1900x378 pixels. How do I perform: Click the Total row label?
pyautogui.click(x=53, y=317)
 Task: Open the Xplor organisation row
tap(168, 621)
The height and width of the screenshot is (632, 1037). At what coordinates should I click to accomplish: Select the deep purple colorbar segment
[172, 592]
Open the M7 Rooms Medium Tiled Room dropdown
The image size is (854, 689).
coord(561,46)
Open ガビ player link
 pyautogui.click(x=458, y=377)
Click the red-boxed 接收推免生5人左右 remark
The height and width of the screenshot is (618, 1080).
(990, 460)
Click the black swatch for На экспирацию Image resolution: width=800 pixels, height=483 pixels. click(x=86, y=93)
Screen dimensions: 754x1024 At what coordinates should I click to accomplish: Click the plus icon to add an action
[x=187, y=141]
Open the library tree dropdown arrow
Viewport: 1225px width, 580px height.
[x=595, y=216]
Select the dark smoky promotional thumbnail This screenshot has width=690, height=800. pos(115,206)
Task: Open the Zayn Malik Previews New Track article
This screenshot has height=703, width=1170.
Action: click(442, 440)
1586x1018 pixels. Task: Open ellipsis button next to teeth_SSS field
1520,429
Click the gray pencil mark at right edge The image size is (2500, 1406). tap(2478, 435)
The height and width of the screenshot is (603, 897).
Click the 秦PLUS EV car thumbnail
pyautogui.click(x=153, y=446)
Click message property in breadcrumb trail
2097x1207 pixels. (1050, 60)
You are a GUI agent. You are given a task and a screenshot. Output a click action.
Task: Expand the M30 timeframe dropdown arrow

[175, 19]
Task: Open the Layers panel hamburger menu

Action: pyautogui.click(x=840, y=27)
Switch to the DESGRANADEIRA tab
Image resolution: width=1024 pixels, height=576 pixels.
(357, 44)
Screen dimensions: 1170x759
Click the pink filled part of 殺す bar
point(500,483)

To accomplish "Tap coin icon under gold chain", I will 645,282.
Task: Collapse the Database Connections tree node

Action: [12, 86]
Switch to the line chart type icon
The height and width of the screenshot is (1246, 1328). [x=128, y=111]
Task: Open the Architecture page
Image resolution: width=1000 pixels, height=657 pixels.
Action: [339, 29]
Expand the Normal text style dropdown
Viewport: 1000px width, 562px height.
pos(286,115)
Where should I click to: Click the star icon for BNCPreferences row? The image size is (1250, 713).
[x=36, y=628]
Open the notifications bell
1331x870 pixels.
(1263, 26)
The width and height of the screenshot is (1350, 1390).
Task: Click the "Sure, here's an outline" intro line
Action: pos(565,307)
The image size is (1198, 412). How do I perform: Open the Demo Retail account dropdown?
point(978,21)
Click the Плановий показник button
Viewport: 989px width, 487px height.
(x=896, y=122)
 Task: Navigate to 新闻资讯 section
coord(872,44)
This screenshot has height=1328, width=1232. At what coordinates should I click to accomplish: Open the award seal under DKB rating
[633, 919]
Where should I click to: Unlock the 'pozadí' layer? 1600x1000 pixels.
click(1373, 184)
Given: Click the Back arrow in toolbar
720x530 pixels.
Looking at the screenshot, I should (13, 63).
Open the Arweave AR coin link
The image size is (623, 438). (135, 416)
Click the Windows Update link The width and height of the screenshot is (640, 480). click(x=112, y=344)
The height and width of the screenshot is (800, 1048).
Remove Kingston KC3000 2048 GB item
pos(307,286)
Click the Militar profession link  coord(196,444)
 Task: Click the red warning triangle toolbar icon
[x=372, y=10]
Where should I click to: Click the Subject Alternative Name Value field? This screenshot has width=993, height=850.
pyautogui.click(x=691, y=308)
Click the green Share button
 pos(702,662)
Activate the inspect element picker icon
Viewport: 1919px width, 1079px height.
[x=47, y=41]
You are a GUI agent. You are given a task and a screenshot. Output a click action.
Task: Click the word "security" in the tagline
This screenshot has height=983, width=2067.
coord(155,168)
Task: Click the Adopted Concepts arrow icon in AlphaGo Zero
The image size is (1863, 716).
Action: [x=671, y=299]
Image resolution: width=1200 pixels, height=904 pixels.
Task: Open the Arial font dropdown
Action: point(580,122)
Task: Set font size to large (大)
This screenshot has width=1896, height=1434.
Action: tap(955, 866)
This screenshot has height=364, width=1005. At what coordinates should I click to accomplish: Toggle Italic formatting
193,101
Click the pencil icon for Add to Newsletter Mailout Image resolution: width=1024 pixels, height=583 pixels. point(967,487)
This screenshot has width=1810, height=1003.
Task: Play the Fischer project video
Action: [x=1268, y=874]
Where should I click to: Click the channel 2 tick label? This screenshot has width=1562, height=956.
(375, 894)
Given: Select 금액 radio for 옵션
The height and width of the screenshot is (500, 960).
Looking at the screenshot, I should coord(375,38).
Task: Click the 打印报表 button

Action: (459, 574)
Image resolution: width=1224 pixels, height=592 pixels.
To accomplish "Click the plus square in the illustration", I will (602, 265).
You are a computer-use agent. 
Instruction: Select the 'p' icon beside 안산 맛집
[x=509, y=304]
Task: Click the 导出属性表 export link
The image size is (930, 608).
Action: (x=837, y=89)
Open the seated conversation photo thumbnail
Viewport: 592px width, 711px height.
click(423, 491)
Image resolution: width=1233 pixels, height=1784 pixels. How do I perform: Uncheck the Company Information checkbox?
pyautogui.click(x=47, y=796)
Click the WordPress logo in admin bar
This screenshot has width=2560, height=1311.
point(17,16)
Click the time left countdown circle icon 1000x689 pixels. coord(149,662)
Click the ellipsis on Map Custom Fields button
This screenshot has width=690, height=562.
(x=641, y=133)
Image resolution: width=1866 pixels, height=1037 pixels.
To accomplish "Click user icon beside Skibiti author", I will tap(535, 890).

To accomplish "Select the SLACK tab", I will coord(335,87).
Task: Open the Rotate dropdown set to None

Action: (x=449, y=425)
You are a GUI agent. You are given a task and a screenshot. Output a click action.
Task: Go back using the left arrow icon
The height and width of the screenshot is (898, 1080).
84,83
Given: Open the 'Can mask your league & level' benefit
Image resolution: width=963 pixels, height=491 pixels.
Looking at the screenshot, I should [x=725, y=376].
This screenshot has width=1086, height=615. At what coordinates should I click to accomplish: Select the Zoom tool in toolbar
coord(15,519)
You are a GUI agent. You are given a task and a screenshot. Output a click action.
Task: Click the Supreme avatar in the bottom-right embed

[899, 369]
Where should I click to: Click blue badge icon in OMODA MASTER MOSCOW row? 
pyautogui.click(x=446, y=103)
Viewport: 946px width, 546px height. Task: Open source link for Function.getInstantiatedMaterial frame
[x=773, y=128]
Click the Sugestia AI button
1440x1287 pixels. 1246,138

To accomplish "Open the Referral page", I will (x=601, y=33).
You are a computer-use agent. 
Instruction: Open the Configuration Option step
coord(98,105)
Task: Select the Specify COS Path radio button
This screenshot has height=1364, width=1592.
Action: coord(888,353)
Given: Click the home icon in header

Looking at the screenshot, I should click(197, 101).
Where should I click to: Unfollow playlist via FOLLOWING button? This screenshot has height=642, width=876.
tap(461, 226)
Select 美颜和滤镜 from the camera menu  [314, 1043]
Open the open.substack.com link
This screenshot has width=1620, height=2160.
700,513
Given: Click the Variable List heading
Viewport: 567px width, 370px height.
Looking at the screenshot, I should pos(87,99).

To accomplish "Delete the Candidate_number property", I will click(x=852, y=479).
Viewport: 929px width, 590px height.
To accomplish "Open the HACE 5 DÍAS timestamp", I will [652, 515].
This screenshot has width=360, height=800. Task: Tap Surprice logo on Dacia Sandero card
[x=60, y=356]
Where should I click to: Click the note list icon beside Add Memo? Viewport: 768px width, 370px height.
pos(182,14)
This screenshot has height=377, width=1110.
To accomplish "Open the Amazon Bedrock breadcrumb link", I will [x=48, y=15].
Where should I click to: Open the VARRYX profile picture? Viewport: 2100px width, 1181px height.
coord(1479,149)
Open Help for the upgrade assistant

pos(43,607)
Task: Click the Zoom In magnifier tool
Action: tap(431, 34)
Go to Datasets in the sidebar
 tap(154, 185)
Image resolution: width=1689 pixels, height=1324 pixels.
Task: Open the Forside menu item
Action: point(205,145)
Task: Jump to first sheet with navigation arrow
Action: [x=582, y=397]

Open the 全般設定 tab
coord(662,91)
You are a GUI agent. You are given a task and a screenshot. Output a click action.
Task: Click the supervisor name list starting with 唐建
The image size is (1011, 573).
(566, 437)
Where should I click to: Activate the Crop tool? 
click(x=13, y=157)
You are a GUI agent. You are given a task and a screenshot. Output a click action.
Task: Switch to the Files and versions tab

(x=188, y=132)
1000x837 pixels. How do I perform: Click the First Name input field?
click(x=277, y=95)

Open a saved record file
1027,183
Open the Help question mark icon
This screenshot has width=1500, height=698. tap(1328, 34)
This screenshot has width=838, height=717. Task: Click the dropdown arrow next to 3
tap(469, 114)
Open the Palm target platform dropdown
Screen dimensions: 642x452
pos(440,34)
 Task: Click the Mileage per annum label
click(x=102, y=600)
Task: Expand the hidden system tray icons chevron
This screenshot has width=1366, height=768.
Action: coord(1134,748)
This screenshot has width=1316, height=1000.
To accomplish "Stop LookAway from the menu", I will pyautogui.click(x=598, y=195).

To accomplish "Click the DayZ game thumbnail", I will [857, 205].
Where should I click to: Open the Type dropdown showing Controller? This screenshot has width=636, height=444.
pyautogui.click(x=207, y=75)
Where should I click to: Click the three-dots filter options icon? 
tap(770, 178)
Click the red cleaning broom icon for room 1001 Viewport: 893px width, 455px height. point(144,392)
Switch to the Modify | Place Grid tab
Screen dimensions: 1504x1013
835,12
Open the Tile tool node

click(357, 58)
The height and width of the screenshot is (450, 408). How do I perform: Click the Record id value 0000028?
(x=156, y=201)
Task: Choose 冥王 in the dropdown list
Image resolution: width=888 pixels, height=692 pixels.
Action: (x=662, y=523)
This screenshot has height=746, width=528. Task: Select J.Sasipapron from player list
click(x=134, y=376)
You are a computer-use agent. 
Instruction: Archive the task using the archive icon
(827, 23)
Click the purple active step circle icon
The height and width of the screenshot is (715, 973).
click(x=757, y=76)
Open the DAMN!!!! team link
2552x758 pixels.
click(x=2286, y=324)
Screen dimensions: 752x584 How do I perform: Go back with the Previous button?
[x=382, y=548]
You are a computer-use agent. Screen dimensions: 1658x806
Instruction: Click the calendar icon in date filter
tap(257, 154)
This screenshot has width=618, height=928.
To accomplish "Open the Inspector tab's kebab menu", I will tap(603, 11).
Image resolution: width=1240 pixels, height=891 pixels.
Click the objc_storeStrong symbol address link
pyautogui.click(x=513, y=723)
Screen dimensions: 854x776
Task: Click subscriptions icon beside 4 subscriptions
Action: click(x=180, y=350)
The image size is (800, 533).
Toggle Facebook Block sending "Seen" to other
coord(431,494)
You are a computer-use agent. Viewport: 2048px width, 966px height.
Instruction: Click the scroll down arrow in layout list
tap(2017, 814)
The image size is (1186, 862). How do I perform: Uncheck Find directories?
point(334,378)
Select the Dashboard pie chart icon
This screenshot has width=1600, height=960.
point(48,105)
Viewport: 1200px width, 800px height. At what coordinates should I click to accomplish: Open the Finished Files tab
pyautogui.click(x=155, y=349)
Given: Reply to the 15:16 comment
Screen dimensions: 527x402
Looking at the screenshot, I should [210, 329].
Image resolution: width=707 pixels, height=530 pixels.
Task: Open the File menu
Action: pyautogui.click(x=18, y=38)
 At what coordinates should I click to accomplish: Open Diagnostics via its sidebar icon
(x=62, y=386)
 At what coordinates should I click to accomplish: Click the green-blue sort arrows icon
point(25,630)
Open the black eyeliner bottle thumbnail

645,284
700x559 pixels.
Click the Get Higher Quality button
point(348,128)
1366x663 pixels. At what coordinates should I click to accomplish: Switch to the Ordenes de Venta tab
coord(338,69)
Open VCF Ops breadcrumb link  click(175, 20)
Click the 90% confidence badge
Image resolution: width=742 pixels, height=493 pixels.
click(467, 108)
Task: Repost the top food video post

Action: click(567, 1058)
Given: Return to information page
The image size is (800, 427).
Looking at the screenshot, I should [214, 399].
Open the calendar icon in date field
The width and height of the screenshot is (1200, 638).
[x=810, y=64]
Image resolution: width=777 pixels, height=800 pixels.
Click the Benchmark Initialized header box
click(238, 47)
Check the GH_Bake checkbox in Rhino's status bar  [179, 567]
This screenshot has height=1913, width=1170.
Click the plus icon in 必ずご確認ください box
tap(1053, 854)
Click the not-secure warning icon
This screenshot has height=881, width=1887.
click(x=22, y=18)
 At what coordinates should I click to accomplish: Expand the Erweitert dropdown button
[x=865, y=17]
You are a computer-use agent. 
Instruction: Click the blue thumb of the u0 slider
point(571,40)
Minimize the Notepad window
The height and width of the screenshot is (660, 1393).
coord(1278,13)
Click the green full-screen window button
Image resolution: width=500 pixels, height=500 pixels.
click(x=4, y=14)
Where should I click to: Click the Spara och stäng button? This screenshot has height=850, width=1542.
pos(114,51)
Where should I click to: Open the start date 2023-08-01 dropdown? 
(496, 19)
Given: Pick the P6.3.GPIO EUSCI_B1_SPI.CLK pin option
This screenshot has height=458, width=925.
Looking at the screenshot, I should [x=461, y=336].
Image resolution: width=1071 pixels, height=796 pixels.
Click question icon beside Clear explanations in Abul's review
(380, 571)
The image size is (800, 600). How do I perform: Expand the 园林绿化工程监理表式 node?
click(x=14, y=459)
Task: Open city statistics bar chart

**What you need to do**
Note each line above that holds "page", then copy all of them.

**Your solution**
Task: Open the Architecture page
To accomplish "Open the Referral page", I will (x=601, y=33).
Given: Return to information page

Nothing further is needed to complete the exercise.